START Data for analysis

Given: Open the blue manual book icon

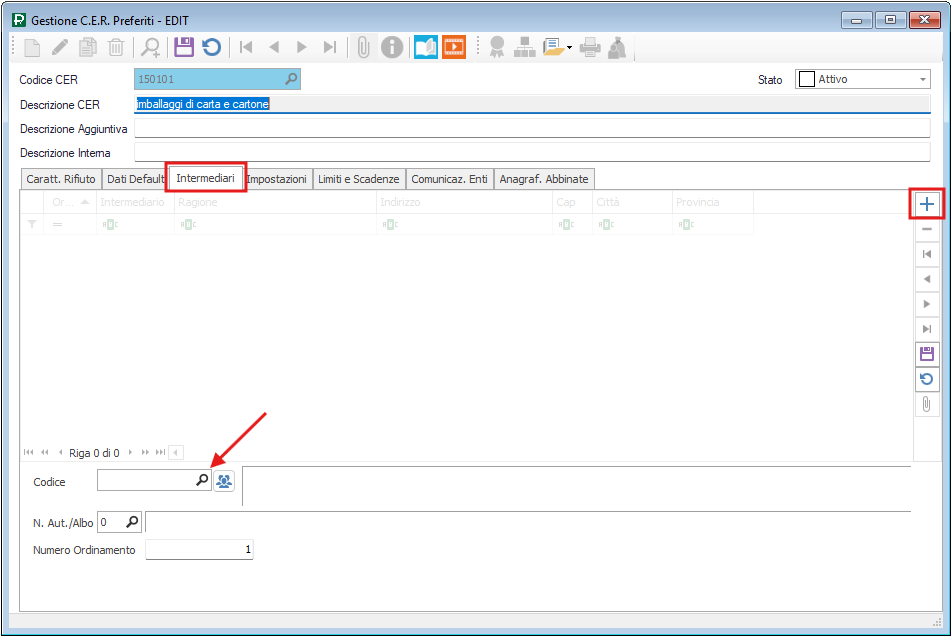Looking at the screenshot, I should [426, 47].
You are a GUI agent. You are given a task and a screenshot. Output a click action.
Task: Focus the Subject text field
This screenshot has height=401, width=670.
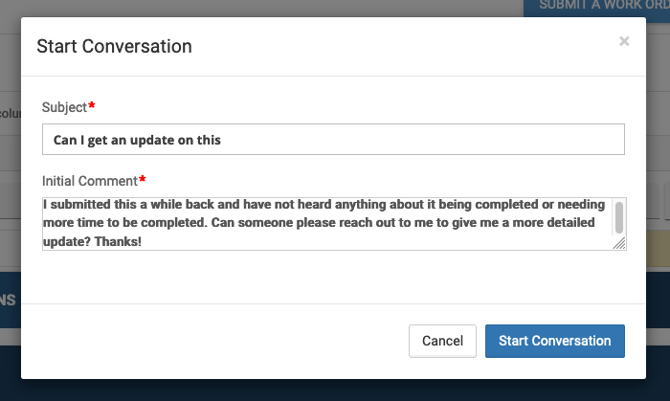(400, 140)
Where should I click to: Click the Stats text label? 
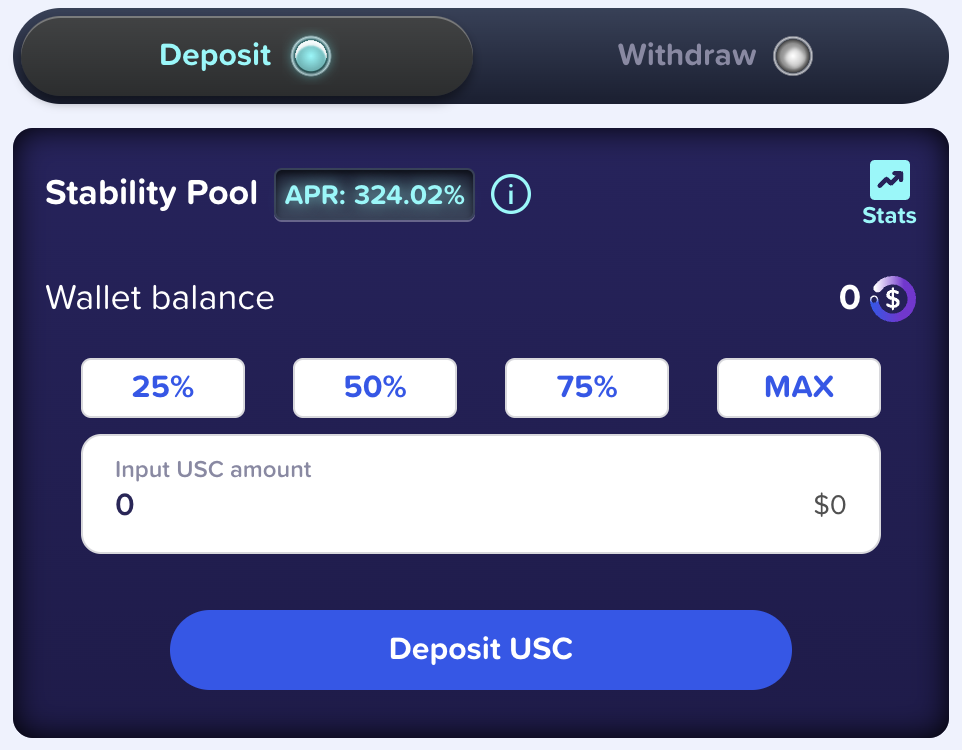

END Data for analysis

■ Goal of the exercise ■
Reproduce exactly the lines from the one with "You are a GUI" to the bottom of the listing, both ends included, and nothing else. Skip the pictures.

■ Task output ■
You are a GUI agent. You are given a task and a screenshot. Output a click action.
Task: Focus the Subject text field
This screenshot has height=401, width=670.
(400, 140)
Where should I click to: Click the Stats text label? 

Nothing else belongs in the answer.